After some time I felt the hunger for something completly different. And when I was wishing for it, an opportunity found me and I was moving to London for a few months. It was amazing, I was alone and had a chance to think about my life and what I want at terms of changes.

I eneded my relationship and moved to London, I had my ‘ride or die’ friend in the city and I never felt more alive in my entire life. I got a job and I was travelling every month, exploring the world without thinking about the future.

Then reality hit me and I had to realise short term goals are all fun and games but life is longer than it seems.
I thought I am happy with all my achievements but I realised I want to be with someone and after two years of ‘me time’ I started to date.
First, it seemed like fun and games, I enjoyed getting to know people but after a while, I got bored of never finding the right person. The lies I heard, the bullshit I listened to and the amount of ‘I am not looking for anything serious at the moment’ I’ve been told was shocking.

As one of the singles in my friend group, I have to have all the dating apps ready so during a chilled girls night with some wine we have a chance to check out who is on the “market” and if we get into it start a conversation. We only do it as a test and all my friends in a relationship realise, they do not want to be single ever again.
One night we discovered 99% of the guys just wanted to end up in my bed the right answer for ‘How are you?’ is your address.

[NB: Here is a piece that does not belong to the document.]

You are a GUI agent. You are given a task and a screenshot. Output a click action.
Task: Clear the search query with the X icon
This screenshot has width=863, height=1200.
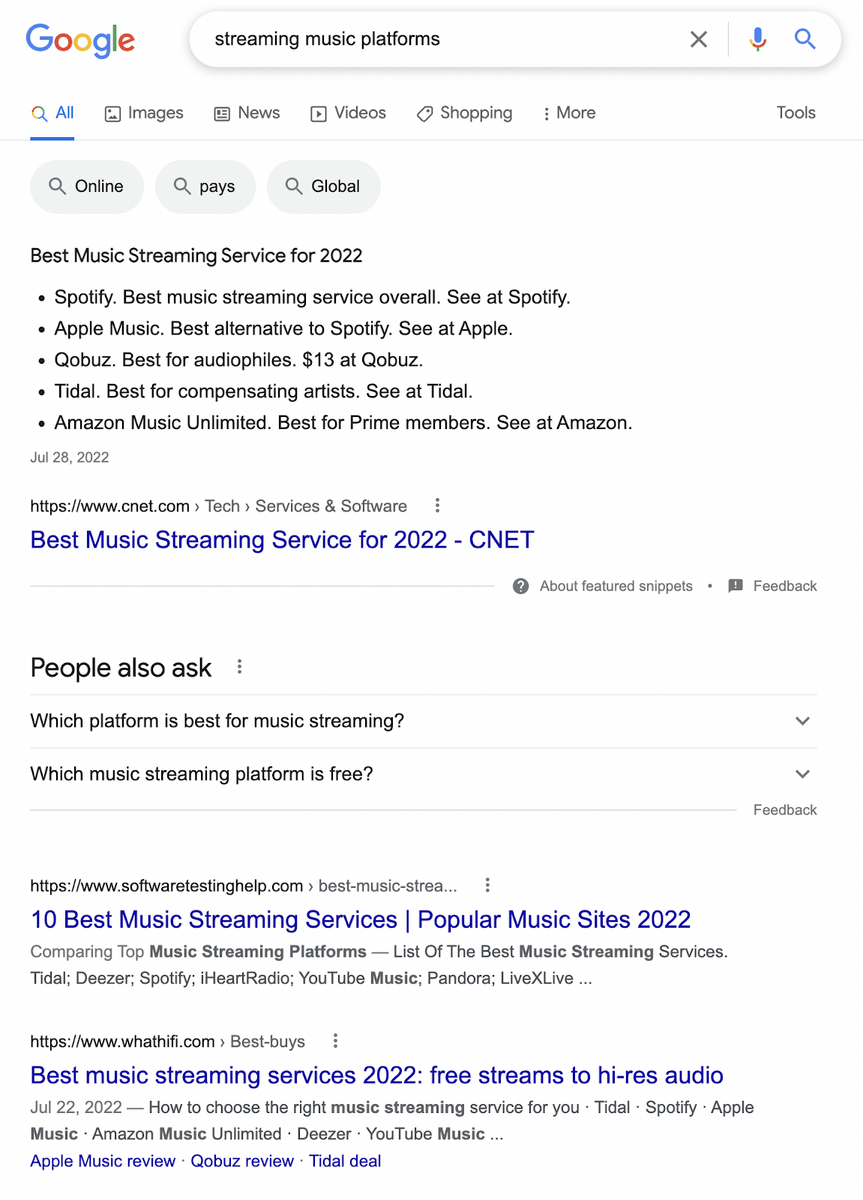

I am not going to lie, I prefer the more human way of giving someone my phone number and go on date BUT nowadays I feel like we are living in a world where texting is more powerful than talking.
I truly want to believe in the theory of the cute guy sees you in the supermarket and ask you out but in London, it did not seem working like that and the first thing I would assume is that he is a serial killer.

I have been told my expectations are way to high and with that I will stay alone forever. One of my friends told me, I have to take under consideration the three main standpoints — personality, looks, carrier — during exploring but I need to know which one to let go as the guy with all from is only living in my dreams.
But can I give up my expectations? Is London really the city where people find love every day? How do you know you find the right person?